**Source material**
━━━━━━━━━━

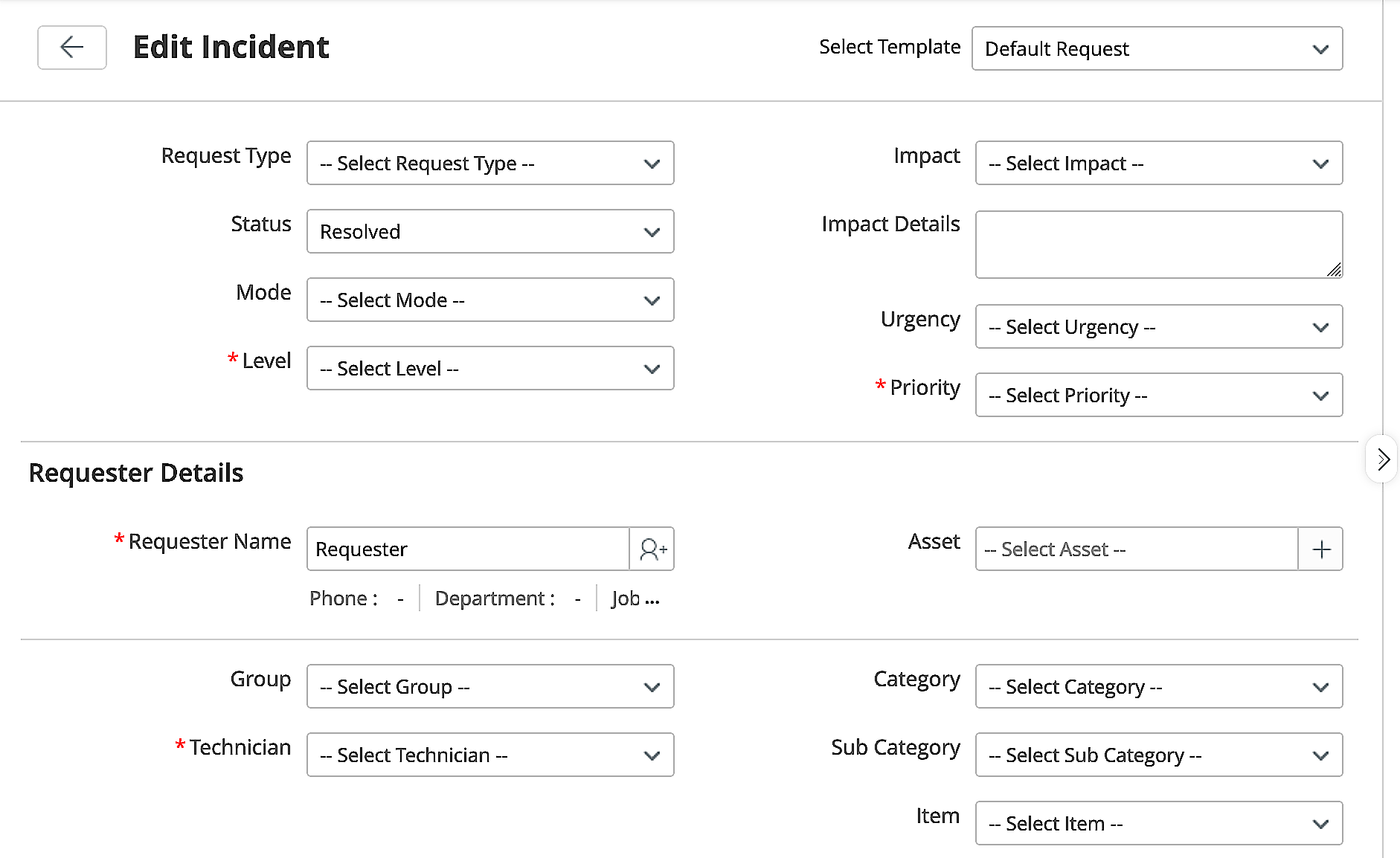Open the Select Technician dropdown
The height and width of the screenshot is (858, 1400).
tap(489, 755)
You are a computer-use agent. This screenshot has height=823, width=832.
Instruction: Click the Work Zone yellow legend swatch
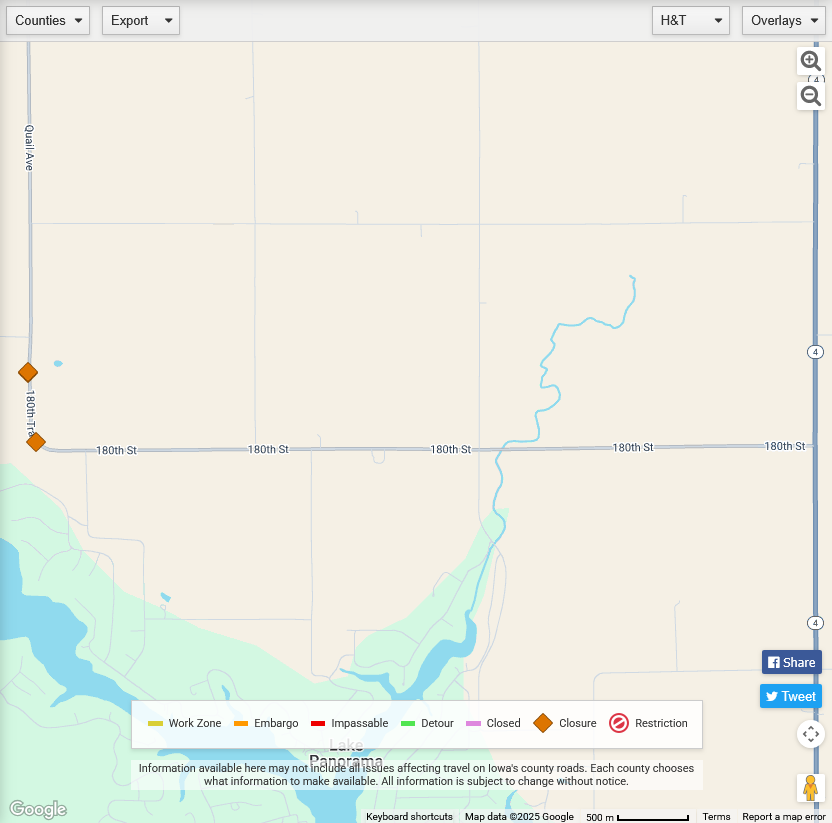coord(155,723)
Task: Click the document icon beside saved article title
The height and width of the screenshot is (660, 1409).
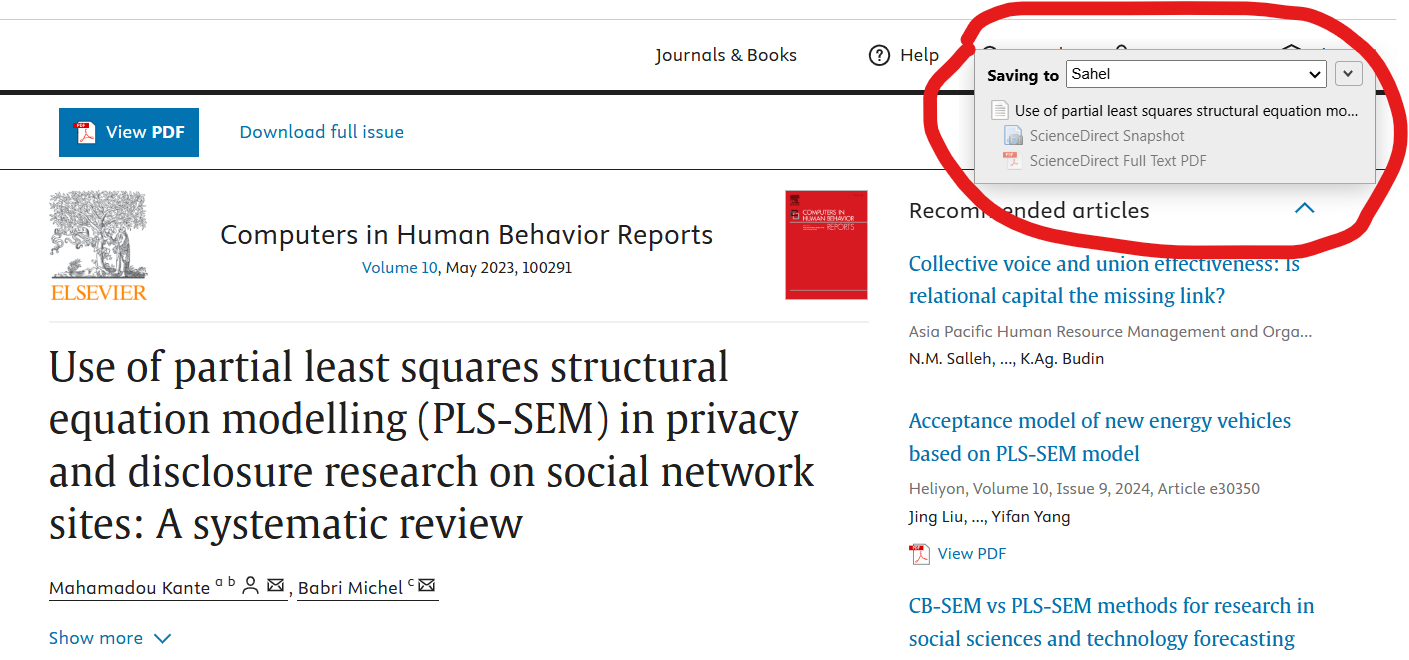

━━━━━━━━━━

**What the exercise asks**
In the records, the line containing "Task: Click the" starts the span and the final line ends it. Output exactly that span, both ends included, with no pictures and nothing else.

**Exercise answer**
Task: Click the document icon beside saved article title
The height and width of the screenshot is (660, 1409).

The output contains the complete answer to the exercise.